Your eight month old article appears to be talking about the same evidence that has failed to turn up in court.
The law firm that has "investigated the evidence" is the very same one that first decided to no longer represent Ceglia.
Are you sure you have read and understood both articles and the timeline?
At this stage, I'd guess he's not going to be a very rich man.
"Failing to produce the evidence"?
I must have missed something. He clearly HAS the evidence, so why hasn't he produced it? Or is this some kind of disingenuous legal mumbo-jumbo?
Anyway, I hope he wins. Nobody deserves to fail more than Zuckerberg.
"He clearly HAS the evidence..."
What makes you say that? I'd have thought that actually having nothing but bullshit would be a pretty bloody good reason for not producing actual evidence when legally required to.
re: Failing to produce the evidence
"Anyway, I hope he wins.
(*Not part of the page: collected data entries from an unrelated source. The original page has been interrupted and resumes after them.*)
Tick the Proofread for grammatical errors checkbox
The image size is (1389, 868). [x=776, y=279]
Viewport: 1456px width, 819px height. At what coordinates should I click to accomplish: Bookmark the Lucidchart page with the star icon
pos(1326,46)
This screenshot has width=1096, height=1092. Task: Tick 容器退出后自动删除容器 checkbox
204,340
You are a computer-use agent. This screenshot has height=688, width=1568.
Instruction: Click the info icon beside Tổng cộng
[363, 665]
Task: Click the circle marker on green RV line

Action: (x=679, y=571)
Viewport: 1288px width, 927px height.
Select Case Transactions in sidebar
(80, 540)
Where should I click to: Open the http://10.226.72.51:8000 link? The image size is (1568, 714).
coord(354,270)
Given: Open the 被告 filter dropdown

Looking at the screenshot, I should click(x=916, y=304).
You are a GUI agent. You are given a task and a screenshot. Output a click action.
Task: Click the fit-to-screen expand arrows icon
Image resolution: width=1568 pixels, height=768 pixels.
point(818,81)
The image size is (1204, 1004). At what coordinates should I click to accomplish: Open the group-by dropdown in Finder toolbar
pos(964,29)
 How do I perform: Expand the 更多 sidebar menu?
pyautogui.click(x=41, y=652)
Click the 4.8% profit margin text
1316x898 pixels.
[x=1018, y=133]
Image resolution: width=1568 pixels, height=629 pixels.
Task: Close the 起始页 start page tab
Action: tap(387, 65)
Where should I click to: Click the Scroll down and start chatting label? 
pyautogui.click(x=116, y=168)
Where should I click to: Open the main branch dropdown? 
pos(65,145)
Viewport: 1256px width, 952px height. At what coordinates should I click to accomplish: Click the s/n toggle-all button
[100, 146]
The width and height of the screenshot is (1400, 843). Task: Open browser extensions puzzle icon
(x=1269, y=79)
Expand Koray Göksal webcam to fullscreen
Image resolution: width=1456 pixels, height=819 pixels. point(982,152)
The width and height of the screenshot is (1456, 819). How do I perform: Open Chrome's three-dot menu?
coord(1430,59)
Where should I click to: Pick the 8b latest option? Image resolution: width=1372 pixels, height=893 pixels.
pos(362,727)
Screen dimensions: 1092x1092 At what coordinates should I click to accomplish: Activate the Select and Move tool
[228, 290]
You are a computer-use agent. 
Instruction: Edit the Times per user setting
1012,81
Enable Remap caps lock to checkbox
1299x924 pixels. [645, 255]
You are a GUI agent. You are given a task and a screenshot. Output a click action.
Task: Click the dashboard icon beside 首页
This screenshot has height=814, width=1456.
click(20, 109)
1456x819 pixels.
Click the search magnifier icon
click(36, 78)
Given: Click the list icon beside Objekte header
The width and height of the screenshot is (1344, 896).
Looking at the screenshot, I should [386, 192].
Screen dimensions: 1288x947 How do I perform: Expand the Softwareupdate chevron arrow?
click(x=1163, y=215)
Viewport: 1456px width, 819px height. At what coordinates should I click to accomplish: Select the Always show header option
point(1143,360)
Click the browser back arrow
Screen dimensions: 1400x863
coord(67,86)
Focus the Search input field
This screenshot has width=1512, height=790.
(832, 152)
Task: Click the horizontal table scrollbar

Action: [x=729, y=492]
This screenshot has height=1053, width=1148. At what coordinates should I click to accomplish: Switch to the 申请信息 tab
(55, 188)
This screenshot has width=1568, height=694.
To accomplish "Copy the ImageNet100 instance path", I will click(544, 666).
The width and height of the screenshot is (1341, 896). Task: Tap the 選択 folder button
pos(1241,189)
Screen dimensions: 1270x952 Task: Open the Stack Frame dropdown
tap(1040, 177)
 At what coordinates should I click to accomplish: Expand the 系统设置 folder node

Nobody deserves to fail more than Zuckerberg."
I have to agree; this Ceglia guy is obviously a skeezebucket, but Zuckerberg's skeeziness makes Ceglia look like Francis Of Assisi.
He clearly doesn't have the evidence...
...or he would have produced it!
"Boatload Of New Evidence"
So how come Business Insider has it, but the courts don't?
The article also describes this as "filed", which means the court DOES have it.
So is Business Insider lying?
I don't even see anything here that suggests the court rejected evidence, it merely states it didn't get any.
Colour me confused.
Considering some of the hackers Facebook employees (i.e. some of the best, headhunted from various top string tech firms), would it be entirely unreasonable to suggest that he *HAD* the evidence and now *doesn't*?
How long will this farce continue?
Well, SCO has been going since 2003 with no evidence either, so I submit that the smart money says "quite a lot longer".
America has a legal system, not a justice system so any case is almost only limited by money and not time...
Does this set a precedent?
So a person or entity with personhood asserts IP rights over a work that someone else has produced; provides no evidence to back up the claim and has been fined $5000.
I for one would like to see this rare outbreak of good judgement applied to similar cases in an automated fashion.
Hmmm, does the name Darl McBride ring a bell?
Sounds like another one of these snake-oil merchants
Isn't there something called "contempt of court" ?
And if you string the courts through hundreds of hours for nothing, aren't the two related in some way ?
Frankly, as a judge in a civil case (there is no murder here, so no last-minute revelations are admissible if I'm not mistaken), if the accusation (Ceglia is accusing Zuckerberg of owing him money, right ?) does not give proof of its claims within the first two hours of court arguments, I'd call it off until proof is on the table.
IANAL, obviously, but I do seem to remember some vague notion about civil cases being based on putting everything on the table first, then letting both parties discuss over what thing has what importance. If the accusation comes to the table without proof, then there is nothing to discuss.